Thursday, April 10, 2014

The Stalwart Soul: Frost's "A Lone Striker"

Meet my newest favorite American poet: Robert Frost.

Most of us are familiar with a few of his more famous poems, namely "The Road Less Taken" and "Stopping by Woods on a Snowy Evening." These two are truly small masterpieces, but, as I've discovered, he had so many more! Several months ago for Great Books I read his "New Hampshire" collection and I was delighted by his realism, wit, and what I can only describe as a certain soberness of style. Frost is not your anguished, broken-world modernist. He has ground under his feet.

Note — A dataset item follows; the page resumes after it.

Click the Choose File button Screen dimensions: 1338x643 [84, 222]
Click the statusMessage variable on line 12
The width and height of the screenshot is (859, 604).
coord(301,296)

Over Christmas I was happy to discover a volume of Frost's collected writings tucked away in the corner of a bookshelf at my grandparents' house. While working through his complete poems, I have marked many favorites. One of these is "A Lone Striker".

The poem opens with a factory hand arriving late to work to find himself locked out for half an hour, as punishment. In this unexpected free time the worker contemplates the marvel of the man-made machine, and yet questions its ultimate value:

Man's ingenuity was good.
He saw it plainly where he stood,
Yet found it easy to resist.

In the end the man decides to go on lone strike for a day and take a walk in the woods:

If--if he stood! Enough of ifs!
He knew a path that wanted walking;
He knew a spring that wanted drinking;
A thought that wanted further thinking;
A love that wanted re-renewing.
Nor was this just a way of talking
To save him the expense of doing.
With him it boded action, deed.

Go ahead--read it aloud. I love the rigor of rhythm and arch of line here. In fact these lines struck me so deeply that they stayed in my mind without my even trying to memorize them. But why?  Because they spoke to my love of truth, beauty, and goodness.

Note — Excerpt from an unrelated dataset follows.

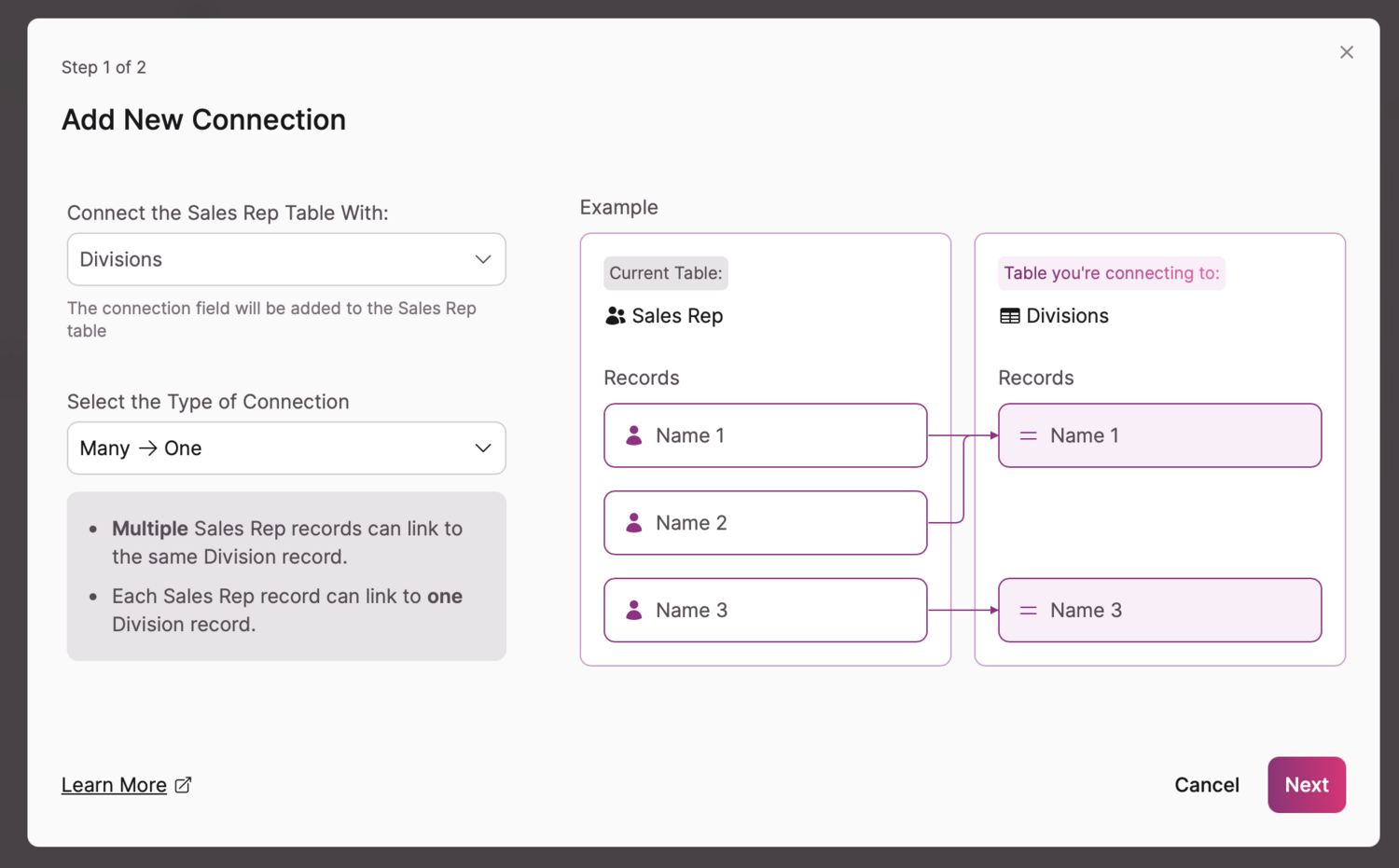Click the Sales Rep people icon
Screen dimensions: 1399x868
click(x=615, y=316)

Throughout the poem Frost emphasizes the un-humanness of the factory. Its only purpose is the mass-production of a thing. The human workers are only there to fix the machines when they break. In the context of the factory, the people, too, are merely parts of the machine, with its single material purpose.

But the lone striker would have more. He desires cliffs, trees, water; space to breath and think and love--truly human occupations. He does not totally condemn industry--as he implies by the line "Man's ingenuity was good"--but he asks for something deeper, more fulfilling. He would have a soul free to pursue beauty.

This is exactly how I feel about my pursuit of a Great Books education. The norm in colleges today is to prepare its students for a specialized occupation in society. Of course this is not a wholly bad thing. We need doctors and engineers and scientists. But civilization needs more that that. It needs humans. And we will never find our humanity if we limit it to merely a material livelihood. That's why we need wonderful poets like Robert Frost.

"A Lone Striker" is another clarion call to me on my journey to a true liberal arts education. I too know a path that wants walking, a spring that wants drinking, a love that wants renewing. The adventure has hardly begun.